## Input
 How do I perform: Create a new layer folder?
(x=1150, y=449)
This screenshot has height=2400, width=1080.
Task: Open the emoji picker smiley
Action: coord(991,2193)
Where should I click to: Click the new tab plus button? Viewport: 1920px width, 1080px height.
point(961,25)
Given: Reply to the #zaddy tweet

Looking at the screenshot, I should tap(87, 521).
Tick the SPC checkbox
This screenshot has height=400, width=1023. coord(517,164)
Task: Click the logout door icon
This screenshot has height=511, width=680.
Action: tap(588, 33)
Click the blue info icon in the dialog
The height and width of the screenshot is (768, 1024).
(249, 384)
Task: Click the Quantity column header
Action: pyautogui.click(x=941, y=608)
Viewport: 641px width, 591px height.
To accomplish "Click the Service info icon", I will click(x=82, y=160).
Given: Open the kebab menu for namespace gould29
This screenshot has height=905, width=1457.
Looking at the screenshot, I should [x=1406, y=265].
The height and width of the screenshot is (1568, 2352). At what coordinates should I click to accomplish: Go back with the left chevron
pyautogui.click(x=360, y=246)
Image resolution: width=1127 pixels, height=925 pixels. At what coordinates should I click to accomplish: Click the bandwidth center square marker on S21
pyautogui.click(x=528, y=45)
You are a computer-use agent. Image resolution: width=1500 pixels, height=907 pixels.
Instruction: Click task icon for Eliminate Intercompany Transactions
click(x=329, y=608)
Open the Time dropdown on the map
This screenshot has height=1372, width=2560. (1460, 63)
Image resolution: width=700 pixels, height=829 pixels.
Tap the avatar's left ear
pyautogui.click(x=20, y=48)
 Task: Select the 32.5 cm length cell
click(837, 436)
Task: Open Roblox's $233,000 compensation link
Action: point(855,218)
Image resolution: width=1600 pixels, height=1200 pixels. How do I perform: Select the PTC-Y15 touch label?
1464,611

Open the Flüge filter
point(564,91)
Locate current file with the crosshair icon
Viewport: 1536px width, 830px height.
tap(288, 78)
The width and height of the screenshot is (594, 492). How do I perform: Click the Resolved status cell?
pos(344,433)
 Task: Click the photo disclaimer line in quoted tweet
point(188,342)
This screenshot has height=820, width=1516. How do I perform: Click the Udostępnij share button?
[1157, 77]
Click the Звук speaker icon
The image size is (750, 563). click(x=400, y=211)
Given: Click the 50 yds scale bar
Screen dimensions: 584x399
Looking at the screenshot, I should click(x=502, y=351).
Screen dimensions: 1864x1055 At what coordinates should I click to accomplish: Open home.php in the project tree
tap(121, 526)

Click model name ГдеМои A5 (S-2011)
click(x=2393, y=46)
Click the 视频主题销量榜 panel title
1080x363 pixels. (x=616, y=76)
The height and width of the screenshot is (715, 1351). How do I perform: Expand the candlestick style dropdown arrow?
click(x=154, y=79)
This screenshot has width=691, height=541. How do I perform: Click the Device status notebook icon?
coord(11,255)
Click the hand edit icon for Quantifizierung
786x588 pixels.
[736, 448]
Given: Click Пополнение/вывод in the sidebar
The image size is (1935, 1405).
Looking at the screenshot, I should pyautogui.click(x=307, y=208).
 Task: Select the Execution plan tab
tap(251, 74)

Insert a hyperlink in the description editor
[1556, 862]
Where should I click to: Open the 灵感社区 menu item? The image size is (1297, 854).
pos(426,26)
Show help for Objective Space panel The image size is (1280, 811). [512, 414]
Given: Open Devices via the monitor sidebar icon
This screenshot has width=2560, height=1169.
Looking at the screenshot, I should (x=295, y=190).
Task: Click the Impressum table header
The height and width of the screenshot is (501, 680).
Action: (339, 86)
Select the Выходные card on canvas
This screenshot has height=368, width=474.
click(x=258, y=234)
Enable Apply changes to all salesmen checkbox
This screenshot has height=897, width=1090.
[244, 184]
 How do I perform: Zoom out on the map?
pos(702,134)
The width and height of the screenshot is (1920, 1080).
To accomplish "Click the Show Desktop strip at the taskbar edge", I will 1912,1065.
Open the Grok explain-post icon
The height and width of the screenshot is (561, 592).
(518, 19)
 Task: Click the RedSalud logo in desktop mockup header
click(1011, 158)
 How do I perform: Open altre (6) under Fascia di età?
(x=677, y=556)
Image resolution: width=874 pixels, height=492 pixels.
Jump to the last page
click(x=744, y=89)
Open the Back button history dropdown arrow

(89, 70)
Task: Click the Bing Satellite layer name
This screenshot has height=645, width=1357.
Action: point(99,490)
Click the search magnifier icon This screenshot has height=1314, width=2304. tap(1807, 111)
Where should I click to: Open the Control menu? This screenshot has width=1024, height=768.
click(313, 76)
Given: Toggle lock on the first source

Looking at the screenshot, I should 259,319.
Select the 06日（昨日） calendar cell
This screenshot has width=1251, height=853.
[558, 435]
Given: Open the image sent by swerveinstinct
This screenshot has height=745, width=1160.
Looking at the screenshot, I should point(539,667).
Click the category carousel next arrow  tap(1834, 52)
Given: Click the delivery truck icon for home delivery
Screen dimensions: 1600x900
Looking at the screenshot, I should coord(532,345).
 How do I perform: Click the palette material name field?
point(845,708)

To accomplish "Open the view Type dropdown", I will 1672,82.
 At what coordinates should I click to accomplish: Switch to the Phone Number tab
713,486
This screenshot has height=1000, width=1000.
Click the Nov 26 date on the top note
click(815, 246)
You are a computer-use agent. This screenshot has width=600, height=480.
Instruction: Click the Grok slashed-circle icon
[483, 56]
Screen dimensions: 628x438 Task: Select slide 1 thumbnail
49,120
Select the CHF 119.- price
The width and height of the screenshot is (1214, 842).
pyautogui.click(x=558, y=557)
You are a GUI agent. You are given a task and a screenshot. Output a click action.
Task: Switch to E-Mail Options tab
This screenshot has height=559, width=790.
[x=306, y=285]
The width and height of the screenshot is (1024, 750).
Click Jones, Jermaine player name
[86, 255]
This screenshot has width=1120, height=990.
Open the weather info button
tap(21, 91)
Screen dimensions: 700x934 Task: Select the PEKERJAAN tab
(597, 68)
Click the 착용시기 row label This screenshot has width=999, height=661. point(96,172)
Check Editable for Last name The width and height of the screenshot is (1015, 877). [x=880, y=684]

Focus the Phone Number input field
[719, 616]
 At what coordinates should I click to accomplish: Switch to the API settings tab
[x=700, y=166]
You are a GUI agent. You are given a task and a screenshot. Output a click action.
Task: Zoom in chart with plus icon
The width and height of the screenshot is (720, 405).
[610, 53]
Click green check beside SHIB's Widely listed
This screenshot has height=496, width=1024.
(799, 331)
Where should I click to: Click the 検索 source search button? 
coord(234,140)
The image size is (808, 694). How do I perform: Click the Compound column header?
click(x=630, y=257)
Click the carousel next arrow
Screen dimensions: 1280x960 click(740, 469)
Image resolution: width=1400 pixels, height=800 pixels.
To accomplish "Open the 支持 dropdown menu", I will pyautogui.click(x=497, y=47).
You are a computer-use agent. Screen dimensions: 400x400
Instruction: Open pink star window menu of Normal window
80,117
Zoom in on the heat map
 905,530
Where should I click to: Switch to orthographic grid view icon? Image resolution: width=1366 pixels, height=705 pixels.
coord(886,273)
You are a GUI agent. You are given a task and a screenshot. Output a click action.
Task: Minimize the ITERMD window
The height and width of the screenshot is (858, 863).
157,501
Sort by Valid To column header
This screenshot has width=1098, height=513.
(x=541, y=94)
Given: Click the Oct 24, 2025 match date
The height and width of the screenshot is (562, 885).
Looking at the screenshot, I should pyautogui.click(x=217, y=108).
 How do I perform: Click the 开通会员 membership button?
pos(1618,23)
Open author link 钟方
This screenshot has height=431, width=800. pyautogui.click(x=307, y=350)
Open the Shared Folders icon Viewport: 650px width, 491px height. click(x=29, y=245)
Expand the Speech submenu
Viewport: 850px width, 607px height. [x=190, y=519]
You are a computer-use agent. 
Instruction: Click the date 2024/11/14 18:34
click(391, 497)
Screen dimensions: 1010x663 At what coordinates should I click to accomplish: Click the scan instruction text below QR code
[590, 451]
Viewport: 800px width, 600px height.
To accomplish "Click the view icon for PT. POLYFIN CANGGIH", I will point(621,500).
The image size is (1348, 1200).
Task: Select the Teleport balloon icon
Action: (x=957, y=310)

## Exercise requirements
Duplicate the material above, from its first line through the line containing "tap(288, 78)", inclusive.

## Full answer
 How do I perform: Create a new layer folder?
(x=1150, y=449)
This screenshot has height=2400, width=1080.
Task: Open the emoji picker smiley
Action: coord(991,2193)
Where should I click to: Click the new tab plus button? Viewport: 1920px width, 1080px height.
point(961,25)
Given: Reply to the #zaddy tweet

Looking at the screenshot, I should tap(87, 521).
Tick the SPC checkbox
This screenshot has height=400, width=1023. coord(517,164)
Task: Click the logout door icon
This screenshot has height=511, width=680.
Action: tap(588, 33)
Click the blue info icon in the dialog
The height and width of the screenshot is (768, 1024).
(249, 384)
Task: Click the Quantity column header
Action: pyautogui.click(x=941, y=608)
Viewport: 641px width, 591px height.
To accomplish "Click the Service info icon", I will click(x=82, y=160).
Given: Open the kebab menu for namespace gould29
This screenshot has height=905, width=1457.
Looking at the screenshot, I should [x=1406, y=265].
The height and width of the screenshot is (1568, 2352). At what coordinates should I click to accomplish: Go back with the left chevron
pyautogui.click(x=360, y=246)
Image resolution: width=1127 pixels, height=925 pixels. At what coordinates should I click to accomplish: Click the bandwidth center square marker on S21
pyautogui.click(x=528, y=45)
You are a computer-use agent. Image resolution: width=1500 pixels, height=907 pixels.
Instruction: Click task icon for Eliminate Intercompany Transactions
click(x=329, y=608)
Open the Time dropdown on the map
This screenshot has height=1372, width=2560. (1460, 63)
Image resolution: width=700 pixels, height=829 pixels.
Tap the avatar's left ear
pyautogui.click(x=20, y=48)
 Task: Select the 32.5 cm length cell
click(837, 436)
Task: Open Roblox's $233,000 compensation link
Action: point(855,218)
Image resolution: width=1600 pixels, height=1200 pixels. How do I perform: Select the PTC-Y15 touch label?
1464,611

Open the Flüge filter
point(564,91)
Locate current file with the crosshair icon
Viewport: 1536px width, 830px height.
tap(288, 78)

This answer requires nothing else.